● **TESTO FORNITO**:
┄┄┄┄┄┄┄┄┄┄
L’azione, il fatto e il modo di orientare, cioè di stabilire la posizione rispetto ai punti cardinali. Nell’uomo, la capacità di riconoscere il luogo in cui ci si trova, la direzione che si sta seguendo come consapevolezza della reale situazione in cui un soggetto si trova rispetto al tempo, allo spazio e al proprio io, risultante dalla sintesi di molteplici processi psichici (percettivi, mnesici, ideativi) che implicano un sufficiente grado di lucidità della coscienza.
Polarizzazione per o. di un dielettrico è il processo in cui le molecole aventi un momento elettrico intrinseco tendono a disporsi in modo che il loro momento sia parallelo al campo elettrico applicato. Analogo processo si produce nella magnetizzazione delle sostanze paramagnetiche, in cui le molecole, aventi tutte un momento magnetico proprio, tendono a orientarsi in modo che tale momento risulti parallelo al campo magnetico agente.
┄┄┄┄┄┄┄┄┄┄
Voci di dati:
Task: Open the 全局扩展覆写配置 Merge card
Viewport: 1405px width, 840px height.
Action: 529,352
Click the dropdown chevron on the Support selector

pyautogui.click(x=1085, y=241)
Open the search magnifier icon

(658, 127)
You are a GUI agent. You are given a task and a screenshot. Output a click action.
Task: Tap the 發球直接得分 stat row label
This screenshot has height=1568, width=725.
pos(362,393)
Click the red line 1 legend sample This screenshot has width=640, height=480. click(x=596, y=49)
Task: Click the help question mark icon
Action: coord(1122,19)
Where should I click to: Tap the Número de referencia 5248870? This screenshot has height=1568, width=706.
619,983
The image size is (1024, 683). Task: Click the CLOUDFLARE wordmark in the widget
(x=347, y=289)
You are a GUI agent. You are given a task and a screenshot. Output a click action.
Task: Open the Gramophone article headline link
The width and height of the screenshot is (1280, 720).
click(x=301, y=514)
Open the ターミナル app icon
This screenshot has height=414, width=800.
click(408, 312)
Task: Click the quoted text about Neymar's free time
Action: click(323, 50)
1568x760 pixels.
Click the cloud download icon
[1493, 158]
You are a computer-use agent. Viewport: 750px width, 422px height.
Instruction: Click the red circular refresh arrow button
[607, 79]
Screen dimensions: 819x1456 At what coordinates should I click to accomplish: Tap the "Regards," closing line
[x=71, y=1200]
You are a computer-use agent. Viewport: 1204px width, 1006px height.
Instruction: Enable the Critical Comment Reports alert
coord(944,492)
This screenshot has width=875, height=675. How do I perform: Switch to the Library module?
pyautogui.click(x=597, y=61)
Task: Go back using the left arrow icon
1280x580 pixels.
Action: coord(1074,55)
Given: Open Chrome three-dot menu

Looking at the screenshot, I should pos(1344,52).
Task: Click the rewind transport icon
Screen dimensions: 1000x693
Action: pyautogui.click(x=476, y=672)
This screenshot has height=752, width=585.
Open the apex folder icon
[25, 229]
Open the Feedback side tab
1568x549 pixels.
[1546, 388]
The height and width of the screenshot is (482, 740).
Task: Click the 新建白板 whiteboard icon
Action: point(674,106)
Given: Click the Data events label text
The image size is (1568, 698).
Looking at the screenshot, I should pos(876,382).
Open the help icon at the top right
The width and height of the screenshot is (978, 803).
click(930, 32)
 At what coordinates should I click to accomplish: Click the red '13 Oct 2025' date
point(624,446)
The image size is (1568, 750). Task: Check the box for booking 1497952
┄┄┄┄┄┄┄┄┄┄
● **CONSEGNA 1**:
Ricopia senza modifiche il passo della voce sull'orientamento che comincia dalle parole "Polarizzazione per o." e si chiude con le parole "campo magnetico agente.".
● **CONSEGNA 2**:
Secondo la voce sull'orientamento, in quale processo si produce un fenomeno analogo alla polarizzazione per orientamento di un dielettrico?

● **RISPOSTA SCRITTA 1**:
Polarizzazione per o. di un dielettrico è il processo in cui le molecole aventi un momento elettrico intrinseco tendono a disporsi in modo che il loro momento sia parallelo al campo elettrico applicato. Analogo processo si produce nella magnetizzazione delle sostanze paramagnetiche, in cui le molecole, aventi tutte un momento magnetico proprio, tendono a orientarsi in modo che tale momento risulti parallelo al campo magnetico agente.

● **RISPOSTA SCRITTA 2**:
Nella magnetizzazione delle sostanze paramagnetiche.